Submission Details

CD46 was first reported in relation to semidominant atypical hemolytic uremic syndrome (aHUS) in 2003 (Richards et al., PMID:14566051). Atypical hemolytic uremic syndrome (aHUS) is a thrombotic microangiopathy (TMA) characterized by a triad of microangiopathic hemolytic anemia, thrombocytopenia and acute kidney injury. C3 Glomerulopathy (C3G) is characterized by hematuria, proteinuria and histopathologically by accumulation of the C3 component of complement in kidney tissue. Per criteria outlined by the ClinGen Lumping and Splitting Working Group, we found differences in phenotypic variability. Therefore, the following disease entities have been split into separate entities, aHUS (OMIM: 612925) and C3G (OMIM: 613779). The split curation for semidominant C3G has been curated separately.
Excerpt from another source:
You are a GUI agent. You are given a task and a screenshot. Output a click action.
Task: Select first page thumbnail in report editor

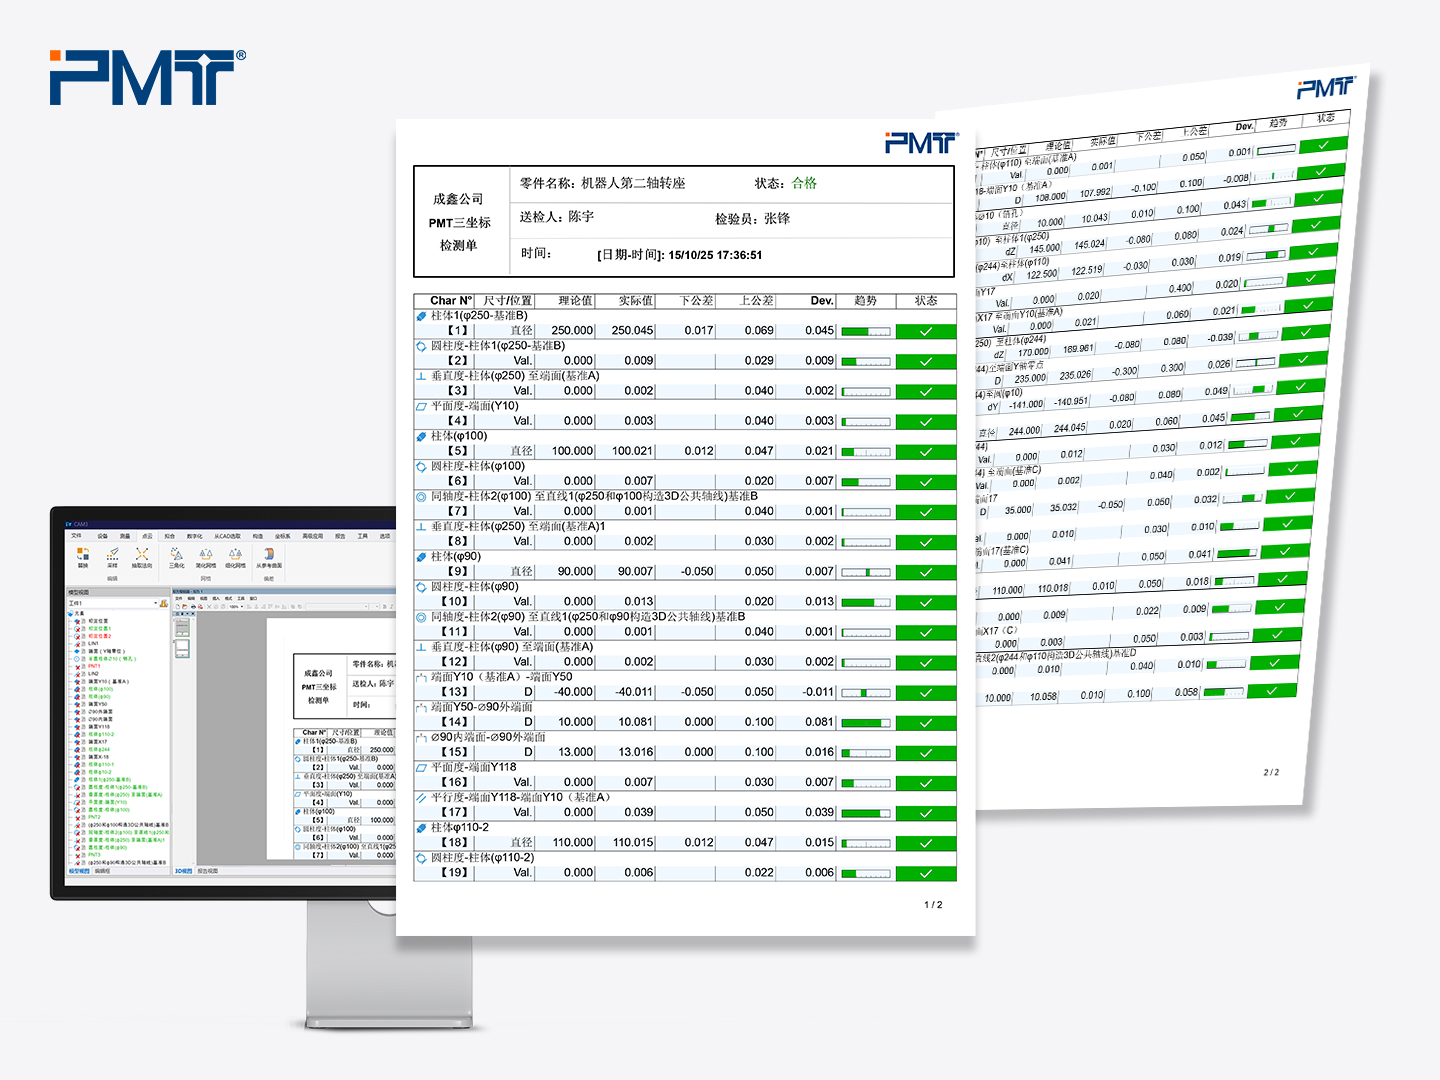pyautogui.click(x=182, y=628)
The relationship between CD46 and aHUS was evaluated using the ClinGen Clinical Validity Framework. Seven variants (two missense, three nonsense, two splice site) that have been reported in seven probands in six publications (PMIDs: 14566051, 14615110, 16762990, 23780777, 20513133, 33238263) are included in this curation. More evidence is available in the literature, but the maximum score for genetic evidence (12 pts.) has been reached. The mechanism of pathogenicity is reported to be loss of function. This gene-disease relationship is also supported by experimental evidence including expression studies (PMID:14615110), functional alteration (PMID:1588280), protein interaction (PMID:16762990) and Chinese Hamster ovary (CHO) cell model (PMID:17027083) and Human cell culture model (PMID: 30958843). The effect of reduced levels of wild-type CD46 showed that cells with lowered expression levels were less efficient in inhibiting alternative pathway activation (PMID:1588280). Further, a dysfunctional CD46 mutant, expressed at normal levels and identified in five patients with aHUS (S206P), failed to protect against C3b amplification on CHO cells, even if expression levels were increased 10-fold (PMID:1588280). Cell lysates were used to analyze the functional profile of the mutated proteins (PMID:16762990). CD46 E145Q, variant has approximately 50% of expected C4b cofactor activity, whereas G162R has no detectable C4b cofactor activity. Because G162R binds C4b normally, this is a mutation that selectively alters protease cleavage of C4b by factor I (PMID:1588280). In Chinese Hamster ovary cell model, reduced expression of wild-type CD46, as seen in aHUS patients, decreased protection against C3b deposition by the alternative pathway (PMID:17027083). A dysfunctional, but normally expressed form of CD46 (S206P) found in the two unrelated families with aHUS, was ~10% as effective as wild type against C3b amplification mediated by the alternative pathway or its feedback loop (PMID:17027083). In a human cell culture model, CD46 is localized to glomeruli, but especially also to proximal tubular epithelial cells (RPTECs). Factor I and CD46-mediated cleavage of C4b into soluble C4c and membrane deposited C4d was clearly reduced in the knock-out cell line as compared to the maternal cells (PMID:30958843).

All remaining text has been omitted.